> _READING PASSAGE_
————————
An Overview of the BABAR Conditions Database

 

I. Gaponenko1, D. Brown1, E. Frank2, S. Gowdy1,3, D. Quarrie1

 

1 Lawrence Berkeley National Laboratory, USA

2 University of Pennsylvania, USA

3 University of Edinburgh, UK

 

 

Abstract

 

This paper presents special database software developed in the context of the BABAR experiment used to keep the detector alignments, calibrations constants, as well as other time-dependent records of the conditions under which the experimental events are taken.

 

   Keywords:  BABAR, database, Objectivity

 

1  Introduction

 

The BABAR [1] experiment at the Stanford Linear Accelerator Center studies CP violation in decays of neutral B mesons produced in electron-positron collisions at the PEP-II asymmetric B-factory. The experiment began its operation in May 1999, and will take data over the period of approximately 10 years.

 

A special database is being used to track detector alignments, calibrations constants, and other time-dependent records of the conditions under which physics events are taken. This layered software complex, providing the mechanism for storing, retrieving and managing these data is referred to as the Conditions database. The BABAR Conditions database software makes use of Objectivity/DB [2], a commercial Object Oriented database with C++ language interface, as the underlying storage technology.

 

In this paper we present a wide spectrum of aspects associated with the current design and implementation of the Conditions database software, ranging from its architecture, the internal structure of the database, to the experience gained during the first months of the detector's operation. This discussion is concluded by trends in foreseen future development of the Conditions database software.
————————
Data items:
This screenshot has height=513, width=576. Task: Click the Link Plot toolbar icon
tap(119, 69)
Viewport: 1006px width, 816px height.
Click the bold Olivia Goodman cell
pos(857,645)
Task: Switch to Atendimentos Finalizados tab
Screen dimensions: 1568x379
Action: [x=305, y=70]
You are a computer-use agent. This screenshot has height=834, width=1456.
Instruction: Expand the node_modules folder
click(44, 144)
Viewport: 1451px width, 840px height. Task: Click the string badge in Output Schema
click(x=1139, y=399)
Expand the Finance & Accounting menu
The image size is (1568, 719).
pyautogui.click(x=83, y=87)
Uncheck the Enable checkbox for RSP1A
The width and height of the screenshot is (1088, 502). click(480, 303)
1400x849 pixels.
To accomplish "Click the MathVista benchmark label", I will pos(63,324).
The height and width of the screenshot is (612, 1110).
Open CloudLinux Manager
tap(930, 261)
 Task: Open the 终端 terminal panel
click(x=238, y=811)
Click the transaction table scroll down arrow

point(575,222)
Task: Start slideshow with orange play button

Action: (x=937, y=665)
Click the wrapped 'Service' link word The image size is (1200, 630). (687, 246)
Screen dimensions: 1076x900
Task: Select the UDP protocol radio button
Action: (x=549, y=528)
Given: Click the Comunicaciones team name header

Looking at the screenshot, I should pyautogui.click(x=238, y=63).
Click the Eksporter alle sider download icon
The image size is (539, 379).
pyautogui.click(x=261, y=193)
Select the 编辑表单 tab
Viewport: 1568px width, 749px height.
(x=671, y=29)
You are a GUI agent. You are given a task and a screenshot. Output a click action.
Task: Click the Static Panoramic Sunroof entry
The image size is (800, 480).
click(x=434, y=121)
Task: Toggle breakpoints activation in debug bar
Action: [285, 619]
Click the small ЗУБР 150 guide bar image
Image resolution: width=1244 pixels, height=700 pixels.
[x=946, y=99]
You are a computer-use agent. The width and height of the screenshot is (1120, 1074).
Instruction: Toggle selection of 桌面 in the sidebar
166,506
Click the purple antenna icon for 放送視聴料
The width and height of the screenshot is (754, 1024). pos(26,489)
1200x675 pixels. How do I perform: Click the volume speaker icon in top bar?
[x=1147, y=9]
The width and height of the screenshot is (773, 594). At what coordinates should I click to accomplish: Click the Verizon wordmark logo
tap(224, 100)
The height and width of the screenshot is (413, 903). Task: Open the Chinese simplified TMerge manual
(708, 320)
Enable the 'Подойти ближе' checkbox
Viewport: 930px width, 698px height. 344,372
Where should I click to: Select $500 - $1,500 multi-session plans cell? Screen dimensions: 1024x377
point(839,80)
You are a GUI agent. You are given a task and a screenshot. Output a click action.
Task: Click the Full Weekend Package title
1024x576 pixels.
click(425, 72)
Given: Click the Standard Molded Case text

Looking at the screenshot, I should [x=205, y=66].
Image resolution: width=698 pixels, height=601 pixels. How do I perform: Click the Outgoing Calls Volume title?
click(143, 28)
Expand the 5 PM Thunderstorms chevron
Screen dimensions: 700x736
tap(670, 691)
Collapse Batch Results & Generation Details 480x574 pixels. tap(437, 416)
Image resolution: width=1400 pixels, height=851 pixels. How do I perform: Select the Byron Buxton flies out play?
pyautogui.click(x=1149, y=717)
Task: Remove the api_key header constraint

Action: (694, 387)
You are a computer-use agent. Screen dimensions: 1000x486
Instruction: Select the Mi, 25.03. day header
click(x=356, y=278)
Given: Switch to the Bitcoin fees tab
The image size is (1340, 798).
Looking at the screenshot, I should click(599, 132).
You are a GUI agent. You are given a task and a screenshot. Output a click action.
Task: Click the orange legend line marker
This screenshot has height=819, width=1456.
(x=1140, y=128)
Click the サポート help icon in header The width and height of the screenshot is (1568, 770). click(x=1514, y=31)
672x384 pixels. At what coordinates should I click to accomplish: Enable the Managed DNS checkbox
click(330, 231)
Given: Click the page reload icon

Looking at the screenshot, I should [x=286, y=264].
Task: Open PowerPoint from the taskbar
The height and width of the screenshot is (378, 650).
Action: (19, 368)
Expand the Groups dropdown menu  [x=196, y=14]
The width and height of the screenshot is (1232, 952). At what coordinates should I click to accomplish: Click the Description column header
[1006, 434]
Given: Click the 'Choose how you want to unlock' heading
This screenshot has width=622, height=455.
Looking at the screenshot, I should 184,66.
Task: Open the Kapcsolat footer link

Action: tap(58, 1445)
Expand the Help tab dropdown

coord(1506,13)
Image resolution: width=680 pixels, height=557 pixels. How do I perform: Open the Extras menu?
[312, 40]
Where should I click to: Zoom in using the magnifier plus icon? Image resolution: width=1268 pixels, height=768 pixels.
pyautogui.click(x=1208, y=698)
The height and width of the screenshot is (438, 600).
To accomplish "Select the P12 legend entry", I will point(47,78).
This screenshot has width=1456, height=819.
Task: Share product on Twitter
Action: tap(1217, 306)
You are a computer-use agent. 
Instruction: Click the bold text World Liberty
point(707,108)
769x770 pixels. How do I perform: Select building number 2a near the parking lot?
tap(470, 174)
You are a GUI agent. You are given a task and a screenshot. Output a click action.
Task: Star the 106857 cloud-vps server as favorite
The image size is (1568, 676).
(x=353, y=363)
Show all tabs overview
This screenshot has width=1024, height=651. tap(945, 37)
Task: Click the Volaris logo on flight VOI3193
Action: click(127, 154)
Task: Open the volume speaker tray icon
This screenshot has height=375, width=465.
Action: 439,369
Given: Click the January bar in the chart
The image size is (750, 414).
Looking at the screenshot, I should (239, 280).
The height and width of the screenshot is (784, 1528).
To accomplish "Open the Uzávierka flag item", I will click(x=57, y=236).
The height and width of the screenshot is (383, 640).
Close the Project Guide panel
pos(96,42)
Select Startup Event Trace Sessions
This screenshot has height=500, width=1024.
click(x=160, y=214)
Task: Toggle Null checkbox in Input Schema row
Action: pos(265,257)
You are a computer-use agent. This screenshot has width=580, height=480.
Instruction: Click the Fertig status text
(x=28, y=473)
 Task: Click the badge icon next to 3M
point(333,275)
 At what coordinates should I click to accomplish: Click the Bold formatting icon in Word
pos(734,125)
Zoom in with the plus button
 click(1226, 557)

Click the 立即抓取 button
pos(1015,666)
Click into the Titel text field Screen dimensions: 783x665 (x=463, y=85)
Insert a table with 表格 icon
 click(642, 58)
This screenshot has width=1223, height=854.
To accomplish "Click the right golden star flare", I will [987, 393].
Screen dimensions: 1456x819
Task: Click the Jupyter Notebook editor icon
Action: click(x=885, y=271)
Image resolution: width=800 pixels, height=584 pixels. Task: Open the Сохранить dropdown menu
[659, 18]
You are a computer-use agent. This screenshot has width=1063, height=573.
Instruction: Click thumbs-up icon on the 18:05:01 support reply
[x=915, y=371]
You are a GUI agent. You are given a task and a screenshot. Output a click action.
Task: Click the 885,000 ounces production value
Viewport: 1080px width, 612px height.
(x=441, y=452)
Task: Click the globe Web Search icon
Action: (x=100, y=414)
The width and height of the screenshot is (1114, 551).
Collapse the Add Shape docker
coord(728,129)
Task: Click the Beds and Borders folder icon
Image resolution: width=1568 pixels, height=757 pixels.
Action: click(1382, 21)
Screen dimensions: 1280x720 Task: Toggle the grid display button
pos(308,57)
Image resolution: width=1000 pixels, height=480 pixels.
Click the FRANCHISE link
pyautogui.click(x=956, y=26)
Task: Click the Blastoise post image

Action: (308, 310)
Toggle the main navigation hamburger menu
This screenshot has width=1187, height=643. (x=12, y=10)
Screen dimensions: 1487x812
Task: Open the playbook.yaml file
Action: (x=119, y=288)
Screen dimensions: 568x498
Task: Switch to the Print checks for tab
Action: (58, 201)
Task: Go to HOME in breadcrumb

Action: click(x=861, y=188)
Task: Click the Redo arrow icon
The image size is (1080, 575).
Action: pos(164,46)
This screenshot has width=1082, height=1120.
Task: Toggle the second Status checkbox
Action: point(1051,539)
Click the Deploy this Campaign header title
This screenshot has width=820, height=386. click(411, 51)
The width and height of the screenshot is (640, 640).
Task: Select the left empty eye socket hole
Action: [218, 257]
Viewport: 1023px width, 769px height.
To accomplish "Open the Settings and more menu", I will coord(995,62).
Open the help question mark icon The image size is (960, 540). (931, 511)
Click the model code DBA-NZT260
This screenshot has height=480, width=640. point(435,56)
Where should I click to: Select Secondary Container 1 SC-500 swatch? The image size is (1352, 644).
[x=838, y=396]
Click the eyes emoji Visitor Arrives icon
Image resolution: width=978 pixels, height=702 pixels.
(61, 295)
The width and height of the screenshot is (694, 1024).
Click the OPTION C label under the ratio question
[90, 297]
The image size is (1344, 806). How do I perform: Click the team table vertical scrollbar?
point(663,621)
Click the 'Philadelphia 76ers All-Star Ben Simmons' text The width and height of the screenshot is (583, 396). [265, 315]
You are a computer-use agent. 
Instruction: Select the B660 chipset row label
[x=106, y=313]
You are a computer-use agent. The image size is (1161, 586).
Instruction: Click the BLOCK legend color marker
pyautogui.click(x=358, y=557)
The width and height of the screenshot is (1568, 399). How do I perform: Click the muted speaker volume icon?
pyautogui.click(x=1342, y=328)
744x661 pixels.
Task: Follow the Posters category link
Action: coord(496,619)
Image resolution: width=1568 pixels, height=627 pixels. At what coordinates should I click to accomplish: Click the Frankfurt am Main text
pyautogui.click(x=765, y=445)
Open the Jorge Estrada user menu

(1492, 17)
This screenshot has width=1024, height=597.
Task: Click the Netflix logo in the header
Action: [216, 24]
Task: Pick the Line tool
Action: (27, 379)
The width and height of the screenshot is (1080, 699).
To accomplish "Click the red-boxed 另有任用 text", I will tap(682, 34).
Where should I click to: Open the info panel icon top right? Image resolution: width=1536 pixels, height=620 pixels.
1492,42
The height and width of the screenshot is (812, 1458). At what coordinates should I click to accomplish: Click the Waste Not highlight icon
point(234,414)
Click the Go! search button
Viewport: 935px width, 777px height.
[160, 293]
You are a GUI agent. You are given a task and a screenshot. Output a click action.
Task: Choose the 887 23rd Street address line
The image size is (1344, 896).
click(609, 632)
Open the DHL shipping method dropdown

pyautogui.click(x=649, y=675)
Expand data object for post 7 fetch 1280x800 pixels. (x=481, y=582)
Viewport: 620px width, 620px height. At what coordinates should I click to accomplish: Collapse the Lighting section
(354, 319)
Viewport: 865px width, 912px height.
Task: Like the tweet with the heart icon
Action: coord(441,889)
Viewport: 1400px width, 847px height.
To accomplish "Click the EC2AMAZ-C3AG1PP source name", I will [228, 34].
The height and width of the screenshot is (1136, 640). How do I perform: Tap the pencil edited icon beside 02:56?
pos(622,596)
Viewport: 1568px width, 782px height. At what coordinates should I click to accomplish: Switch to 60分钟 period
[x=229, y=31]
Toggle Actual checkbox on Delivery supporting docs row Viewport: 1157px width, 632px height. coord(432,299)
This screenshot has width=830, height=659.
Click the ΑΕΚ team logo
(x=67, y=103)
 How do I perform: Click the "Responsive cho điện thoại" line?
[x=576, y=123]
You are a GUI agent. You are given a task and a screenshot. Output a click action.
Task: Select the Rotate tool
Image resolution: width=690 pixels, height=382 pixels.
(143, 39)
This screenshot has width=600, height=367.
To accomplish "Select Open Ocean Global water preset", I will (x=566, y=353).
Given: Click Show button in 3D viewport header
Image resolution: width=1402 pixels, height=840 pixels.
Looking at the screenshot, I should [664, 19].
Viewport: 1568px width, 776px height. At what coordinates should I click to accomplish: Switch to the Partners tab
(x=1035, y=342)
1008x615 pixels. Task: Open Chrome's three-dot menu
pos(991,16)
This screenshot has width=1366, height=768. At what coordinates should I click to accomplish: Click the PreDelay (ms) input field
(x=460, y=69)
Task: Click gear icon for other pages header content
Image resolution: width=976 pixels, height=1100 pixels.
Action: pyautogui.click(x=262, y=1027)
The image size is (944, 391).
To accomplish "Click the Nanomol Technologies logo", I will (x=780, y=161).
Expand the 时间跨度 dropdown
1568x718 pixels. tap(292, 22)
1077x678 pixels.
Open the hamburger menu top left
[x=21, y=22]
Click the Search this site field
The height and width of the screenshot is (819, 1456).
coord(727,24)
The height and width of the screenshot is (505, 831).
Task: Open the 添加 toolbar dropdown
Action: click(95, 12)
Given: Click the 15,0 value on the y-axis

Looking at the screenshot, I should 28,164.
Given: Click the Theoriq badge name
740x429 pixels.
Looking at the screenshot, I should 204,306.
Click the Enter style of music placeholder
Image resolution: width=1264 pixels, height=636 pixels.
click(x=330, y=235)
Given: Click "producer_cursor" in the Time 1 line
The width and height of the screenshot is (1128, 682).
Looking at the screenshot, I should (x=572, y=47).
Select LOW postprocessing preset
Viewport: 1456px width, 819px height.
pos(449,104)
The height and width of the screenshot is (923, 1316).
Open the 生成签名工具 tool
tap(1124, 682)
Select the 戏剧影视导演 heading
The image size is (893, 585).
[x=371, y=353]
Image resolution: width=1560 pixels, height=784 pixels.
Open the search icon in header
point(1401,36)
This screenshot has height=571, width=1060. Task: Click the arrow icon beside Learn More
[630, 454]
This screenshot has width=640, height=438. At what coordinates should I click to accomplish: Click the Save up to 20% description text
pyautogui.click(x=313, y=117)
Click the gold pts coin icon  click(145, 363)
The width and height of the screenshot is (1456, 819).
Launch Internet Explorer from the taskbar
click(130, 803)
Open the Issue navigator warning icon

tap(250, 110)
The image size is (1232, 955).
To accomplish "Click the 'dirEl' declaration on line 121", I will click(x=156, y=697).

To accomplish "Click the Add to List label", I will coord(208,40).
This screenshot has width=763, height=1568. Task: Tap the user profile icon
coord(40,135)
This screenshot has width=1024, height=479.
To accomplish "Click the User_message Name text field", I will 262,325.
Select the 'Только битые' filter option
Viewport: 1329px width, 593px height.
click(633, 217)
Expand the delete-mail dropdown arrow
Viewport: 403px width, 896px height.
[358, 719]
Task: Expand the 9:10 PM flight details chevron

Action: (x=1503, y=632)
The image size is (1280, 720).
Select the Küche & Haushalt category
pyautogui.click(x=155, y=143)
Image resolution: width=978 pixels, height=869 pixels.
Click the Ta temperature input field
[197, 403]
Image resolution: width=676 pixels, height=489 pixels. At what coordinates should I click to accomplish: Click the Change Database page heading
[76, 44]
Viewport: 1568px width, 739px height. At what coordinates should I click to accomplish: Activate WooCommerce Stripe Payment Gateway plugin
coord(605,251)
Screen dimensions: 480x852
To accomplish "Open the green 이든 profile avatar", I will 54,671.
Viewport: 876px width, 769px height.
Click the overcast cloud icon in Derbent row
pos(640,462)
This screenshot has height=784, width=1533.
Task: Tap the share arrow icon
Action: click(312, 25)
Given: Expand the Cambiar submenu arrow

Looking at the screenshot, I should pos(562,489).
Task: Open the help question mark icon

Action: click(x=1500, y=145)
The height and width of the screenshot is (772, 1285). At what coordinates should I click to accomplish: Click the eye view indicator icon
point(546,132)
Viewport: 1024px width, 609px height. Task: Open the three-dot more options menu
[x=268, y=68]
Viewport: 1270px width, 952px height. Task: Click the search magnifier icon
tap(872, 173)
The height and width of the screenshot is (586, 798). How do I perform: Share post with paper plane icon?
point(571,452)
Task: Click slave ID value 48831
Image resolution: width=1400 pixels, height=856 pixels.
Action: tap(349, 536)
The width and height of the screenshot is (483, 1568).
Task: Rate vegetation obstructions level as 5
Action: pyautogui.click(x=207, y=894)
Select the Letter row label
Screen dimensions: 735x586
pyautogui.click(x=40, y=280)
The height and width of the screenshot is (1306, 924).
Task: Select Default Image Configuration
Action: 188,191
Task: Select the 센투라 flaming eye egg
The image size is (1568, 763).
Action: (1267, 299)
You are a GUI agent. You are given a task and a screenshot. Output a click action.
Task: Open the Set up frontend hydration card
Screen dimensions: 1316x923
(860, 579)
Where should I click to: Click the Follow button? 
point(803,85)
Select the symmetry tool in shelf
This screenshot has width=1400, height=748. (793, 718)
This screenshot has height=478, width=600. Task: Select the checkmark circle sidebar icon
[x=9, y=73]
————————
> _WHAT TO WORK ON_
#1 Answer these questions using the BABAR Conditions database overview.
(a) At which laboratory is the BABAR experiment located?
(b) In what month and year did the experiment begin operation?
(c) What underlying storage technology does the Conditions database software use?
#2 Duplicate the passage of the BABAR Conditions database overview from "2 University of" up to and including "experimental events are taken.".

> _RESPONSES BY TASK_
#1
(a) The Stanford Linear Accelerator Center.
(b) May 1999.
(c) Objectivity/DB, a commercial Object Oriented database with a C++ language interface.

#2
2 University of Pennsylvania, USA

3 University of Edinburgh, UK

 

 

Abstract

 

This paper presents special database software developed in the context of the BABAR experiment used to keep the detector alignments, calibrations constants, as well as other time-dependent records of the conditions under which the experimental events are taken.